Southern Africa: Construction unions prepare for climate actions

Realising that the world of work is rapidly changing, including the construction industry, construction trade unions in Southern Africa called for immediate action to address climate change and ensure workers are capacitated with new skills to prepare for the future of work. 

In a Southern Africa Construction Network (SACONET) workshop held on 5-6 April, more than 30 participants representing 8 construction unions and other organisations from Namibia, Zimbabwe, Mozambique, Mauritius and South Africa discussed the real effects of climate change in the region and shared ideas on how to push for the greening of the global economy with a strong trade union perspective.

The workshop was facilitated by BWI Regional Representative for Africa and Middle East Crecentia Mofokeng. She urged the participating trade unionists to broaden their perspectives on the climate crisis and think outside of the box. ‘‘As trade unions, we need to think differently, and we need to think far ahead and respond to the situation of tomorrow, today. We need to adapt to climate change on a massive scale and provide innovative ways to match the needs that are out there.”

The event was attended by climate experts Gugu Zondi and Nokuthula Dubazane from the Ekurhuleni municipality, Martha Dillian from the Buro Happold/Sustainability who presented a research on clean construction for the Ekurhuleni Municipality, and Nathan Banda of the ZCTU (Zimbabwe) Safety and Health Officer responsible for Climate Change Pensions and Social Security.
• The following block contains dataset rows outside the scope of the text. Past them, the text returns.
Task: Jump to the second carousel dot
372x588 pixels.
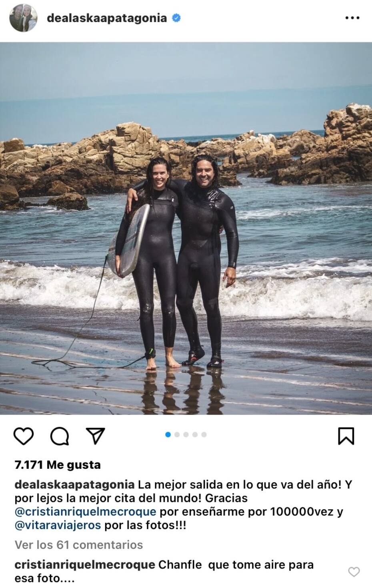Action: point(177,435)
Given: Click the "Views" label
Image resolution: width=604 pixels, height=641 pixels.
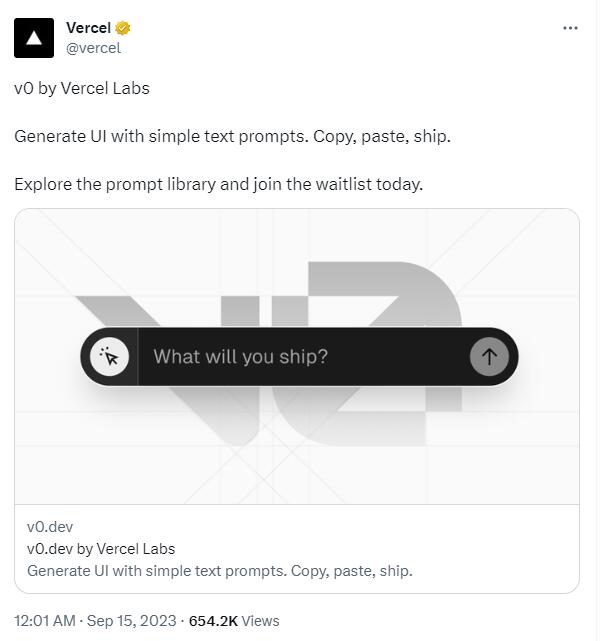Looking at the screenshot, I should (261, 621).
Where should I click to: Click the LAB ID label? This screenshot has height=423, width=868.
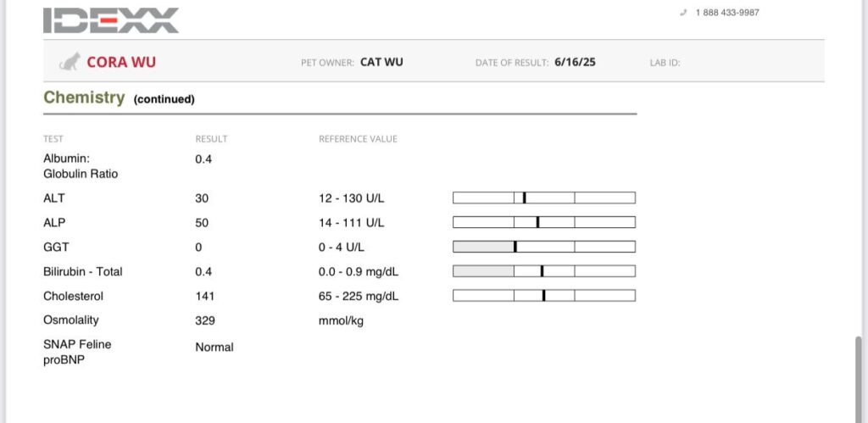[x=665, y=63]
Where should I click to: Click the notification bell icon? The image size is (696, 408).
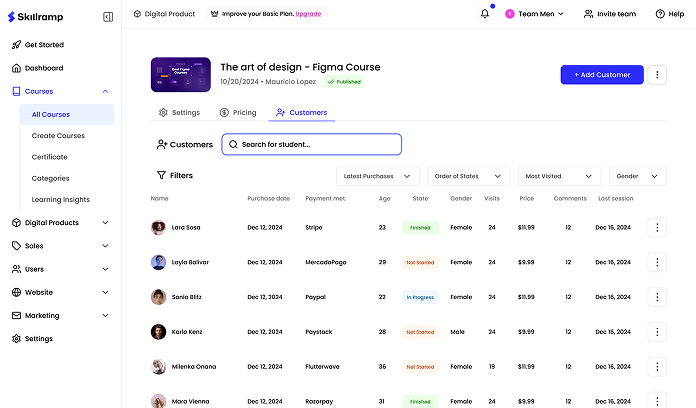click(485, 14)
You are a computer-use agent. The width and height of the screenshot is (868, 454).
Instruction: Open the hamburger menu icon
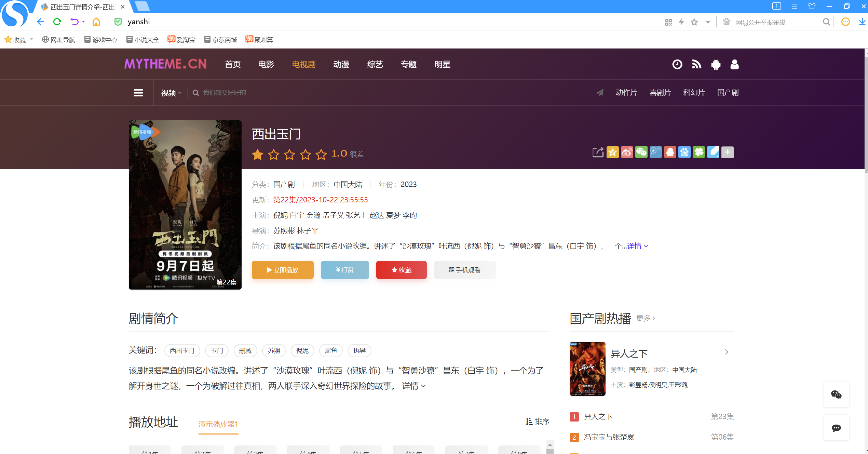(x=138, y=93)
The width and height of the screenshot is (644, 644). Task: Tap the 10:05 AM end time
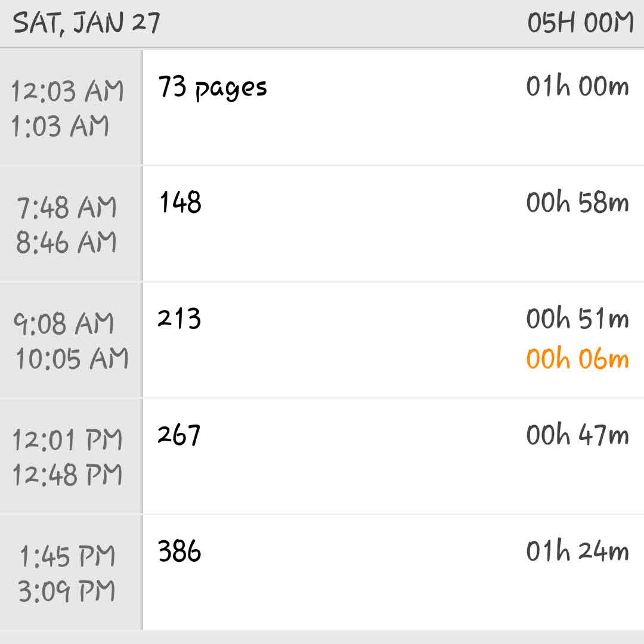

BWI Global Campaign Director Paola Cammilli and BWI Global Coordinator for Construction and Infrastructure Linnea Wikstrom also participated in the deliberations. 

Dillian said that the construction industry contributes to approximately a quarter of greenhouse emissions globally. She said that the industry consumes a third to half of the available resources (i.e., energy and materials). She also shared that the concept of green buildings is not just about the industry constructing infrastructure, but more importantly, how it strategically views infrastructure and its environmental impact to the world in decades to come. Dillian said that given the said considerations, cities, especially those that signed the Clean Construction Declaration, must fully commit to low-carbon infrastructure alternatives that ensure clean and safe construction sites.

Cammilli reaffirmed BWI’s commitment to support trade unions’ research, capacity-building, organising, and advocacy initiatives on climate justice and a just transition. This was seconded by Wikstrom who reiterated BWI’s pledge to contribute to a planned climate conference,  commission pilot studies, and closely cooperate on matters related to clean construction in accordance with the global union’s Memorandum of Understanding with C40. 

The workshop ended with the development of a concrete action plan for climate action in workplaces. The plan included the following:

  • Capacity building, the establishment of national sector committees that will discuss and develop ways to ensure that climate justice is achieved.
  • Introduction of research and learning opportunities at national labour resource centres.
  • Scrutiny of national budgets to challenge governments’ seriousness and commitment to climate change. 
  • Scale up collaborations with inter/national environmental and climate organisations and institutions.
  • Maximise BWI and C40’s Action Call for Clean Construction and other climate change demands in collective bargaining negotiations, and share existing sectoral and union training modules and policies.